Eine Oberschenkeltutorschiene dient ebenfalls der Ruhigstellung des Kniegelenks bei der ein Gipsverband vom Knöchel bis zur Leiste in einem bestimmten Kniebeugewinkel angelegt wird.
Mit der angelegten Streckorthese kann das Bein sofort nach der Operation wieder voll belastet werden, in den ersten zwei Wochen nach der Operation ist jedoch nur eine Kniebeugung von bis zu 30 Grad empfohlen.
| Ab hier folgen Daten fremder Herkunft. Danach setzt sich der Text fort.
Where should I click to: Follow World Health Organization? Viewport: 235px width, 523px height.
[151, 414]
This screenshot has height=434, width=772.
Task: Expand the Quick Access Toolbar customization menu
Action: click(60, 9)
Im Anschluss wird der Winkel für jeweils zwei Wochen auf 60 und 90 Grad erhöht. Etwa ab der siebten postoperativen Woche kann das Knietraining auch ohne Schienung erfolgen.
Eine frühe Nachbehandlung, bei der die Funktion des Kniegelenks wieder hergestellt werden kann, wird durch die Ruhigstellung erschwert.
Dennoch sollten bereits frühzeitig Mobilisierungs- und Kraftübungen durchgeführt werden, um Komplikationen zu vermeiden.
Die Ruhigstellung erhöht außerdem das Risiko für Thrombosen oder Embolien sowie kann im weiteren Verlauf unter Umständen ein Muskelschwund (Atrophie) des vierköpfigen Oberschenkelmuskels und Weichteilschädigungen durch die Schiene beobachtet werden.
Hier dient vor allem intensive Krankengymnastik der Vorbeugung des Oberschenkelmuskelschwundes und der Erhaltung der Beweglichkeit des Kniegelenkes.
Häufig kommt es zu einer Einschränkung der Kniestreckung, was durch aktive krankengymnastische Übungen meist behoben werden kann.
Für eine günstige Prognose ist eine konsequente Therapie und Nachbehandlung der Patellasehnenruptur notwendig. Meistens kann jedoch die Funktion des Streckapparates wieder vollständig hergestellt werden. Ungünstig auf den Heilungsprozess kann sich eine zu frühe Vollbelastung des Knies auswirken, wodurch der Cerclagedraht abreißen kann. Auch eine Wundinfektion nach der Operation kann den Heilungsprozess verlängern. Besonders bei degenerativ vorgeschädigten Patellasehnen kann es zu erneuten Rupturen der Sehne kommen. Bei einer komplikationslosen Heilung der Patellasehnenruptur kann später ohne Probleme aktiv Sport getrieben werden.